February 28th, 2014 at 3:09 PM
By Allan Smith

'Pedro Alvarez' photo (c) 2012, Jon Dawson - license: http://creativecommons.org/licenses/by-nd/2.0/

The Pittsburgh Pirates signed third baseman Pedro Alvarez to a one-year, $4.25 million deal, avoiding his first season of arbitration. But, with just two years separating Alvarez from reaching free agency, and no promising third baseman at any level of the system, the Pirates have to consider extending the slugger past 2016. A Scott Boras client, Alvarez will surely be pressured into joining the free agent market after the 2016 season, so the Pirates will have to offer a substantial deal to keep him around.

But, since the Pirates hate to give expensive deals with numerous years attached to them, the only way it is feasible to extend Alvarez is if the team does so before the start of next season, and pays Alvarez at a slightly higher rate than what he would be making in arbitration, similar to the deal center fielder Andrew McCutchen signed prior to the 2012 season.

However, there is concern that Alvarez may have to make the move over to first base at some point, potentially within the next three or four seasons. If the team decides this is imminent, than this will have a major impact on whether or not the Bucs want to make a large investment in the slugger, as the team typically does not make major investments at first base.
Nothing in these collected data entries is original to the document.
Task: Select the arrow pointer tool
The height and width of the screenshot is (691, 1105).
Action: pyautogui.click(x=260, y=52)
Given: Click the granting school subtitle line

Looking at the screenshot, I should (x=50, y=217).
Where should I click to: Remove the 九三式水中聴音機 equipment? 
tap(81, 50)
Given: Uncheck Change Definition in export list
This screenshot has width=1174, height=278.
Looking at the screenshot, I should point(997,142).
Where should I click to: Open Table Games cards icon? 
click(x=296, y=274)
A player who Alvarez will likely try and model his contract after is Washington Nationals' third baseman Ryan Zimmerman, who, in 2012, signed a six-year extension onto a previous five-year, $45 million deal he signed prior to the 2009 season. Zimmerman's annual salary is $14 million, a number the Pirates certainly would hesitate to pay someone who is seemingly a one-dimensional player like Alvarez.
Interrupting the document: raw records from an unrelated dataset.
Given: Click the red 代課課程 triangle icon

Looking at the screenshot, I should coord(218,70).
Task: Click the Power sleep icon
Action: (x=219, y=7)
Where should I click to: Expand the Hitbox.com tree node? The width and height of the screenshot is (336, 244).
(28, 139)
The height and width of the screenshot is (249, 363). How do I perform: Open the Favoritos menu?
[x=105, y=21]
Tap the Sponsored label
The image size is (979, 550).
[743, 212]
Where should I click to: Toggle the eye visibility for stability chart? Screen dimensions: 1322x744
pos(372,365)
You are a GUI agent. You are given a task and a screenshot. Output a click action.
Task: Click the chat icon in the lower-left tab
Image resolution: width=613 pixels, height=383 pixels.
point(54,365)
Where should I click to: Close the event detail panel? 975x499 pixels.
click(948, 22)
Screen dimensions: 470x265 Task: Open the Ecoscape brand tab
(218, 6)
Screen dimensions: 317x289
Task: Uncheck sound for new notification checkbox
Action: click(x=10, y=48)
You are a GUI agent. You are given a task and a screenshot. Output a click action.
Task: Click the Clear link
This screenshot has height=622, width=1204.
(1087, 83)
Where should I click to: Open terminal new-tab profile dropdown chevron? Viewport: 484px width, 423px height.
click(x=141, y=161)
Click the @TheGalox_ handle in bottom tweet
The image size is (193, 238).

However, if the team offers to pay Alvarez between $8-9 million for the 2015 and 2016 seasons, paying him at a higher rate than what he would likely earn in arbitration, then pay him $12.5 million over the next three years with a $14.5 million team option for a fourth season that includes a $1.5 million buyout, a deal could work.
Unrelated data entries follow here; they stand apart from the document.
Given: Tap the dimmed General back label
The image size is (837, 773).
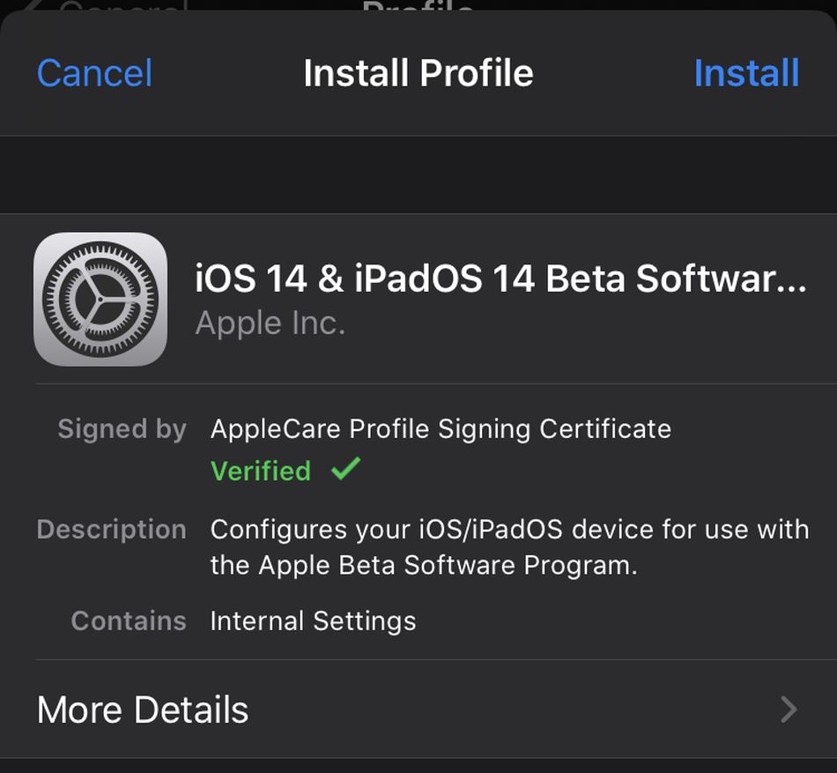Looking at the screenshot, I should click(123, 7).
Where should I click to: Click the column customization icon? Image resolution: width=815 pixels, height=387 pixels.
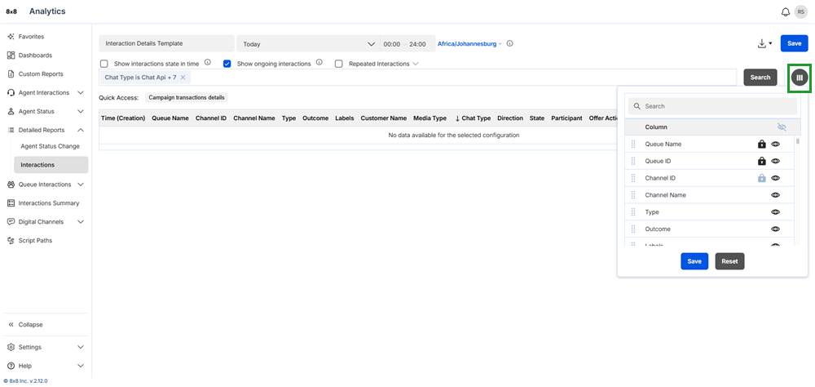click(x=800, y=77)
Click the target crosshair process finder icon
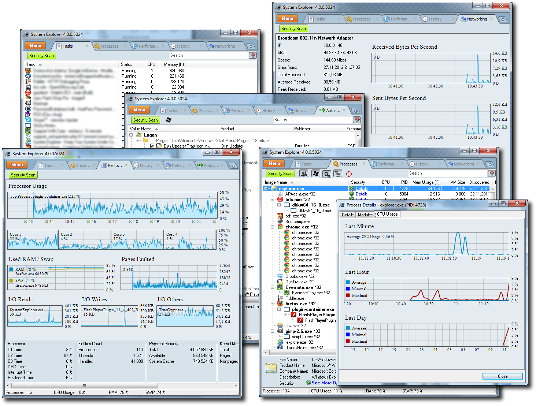This screenshot has width=536, height=406. click(x=348, y=174)
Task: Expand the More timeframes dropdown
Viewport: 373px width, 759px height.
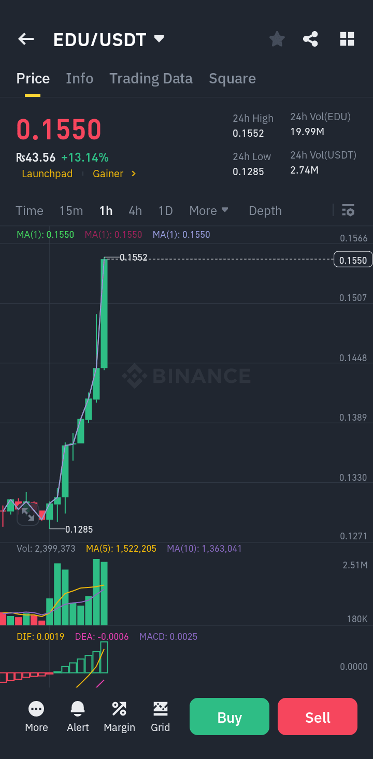Action: (209, 211)
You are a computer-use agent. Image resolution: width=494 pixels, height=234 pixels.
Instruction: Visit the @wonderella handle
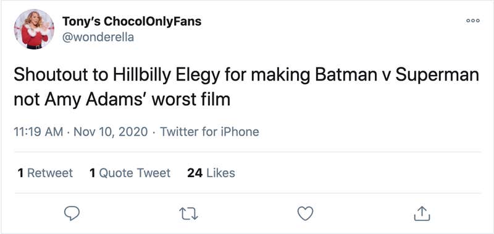(98, 38)
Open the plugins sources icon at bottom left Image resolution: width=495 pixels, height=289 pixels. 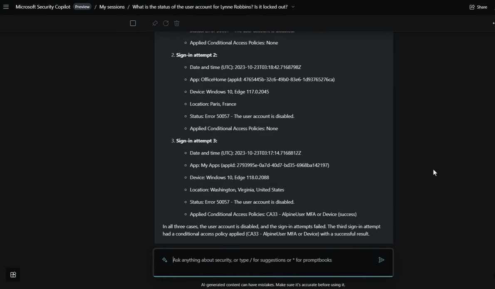point(13,274)
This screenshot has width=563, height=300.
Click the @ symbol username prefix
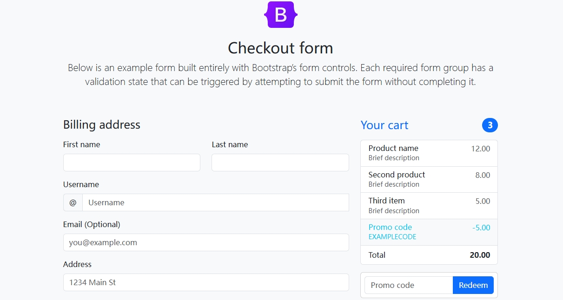(73, 202)
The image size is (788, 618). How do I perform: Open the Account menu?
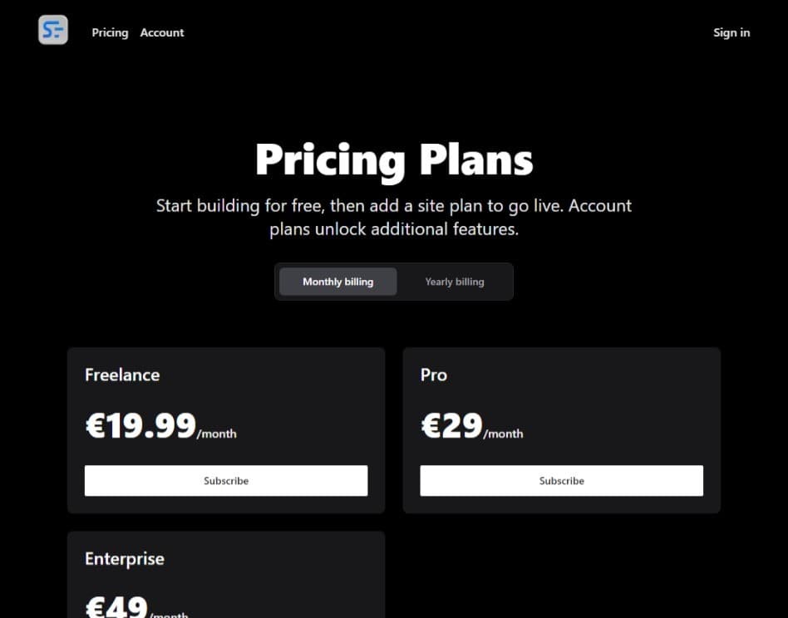pos(162,32)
Here is how the deal would look.

2015: $8,000,000

2016: $9,000,000

2017: $12,500,000

2018: $12,500,000

2019: $12,500,000

2020: $14,500,000 team option with $1,500,000 buyout.

The five-year extension would be worth a total of $54.5 million, excluding the team option. This would represent one of the largest deals in team history, but if the Pirates want to avoid watching Alvarez play out his prime in pinstripes, this is the type of deal they will need to offer.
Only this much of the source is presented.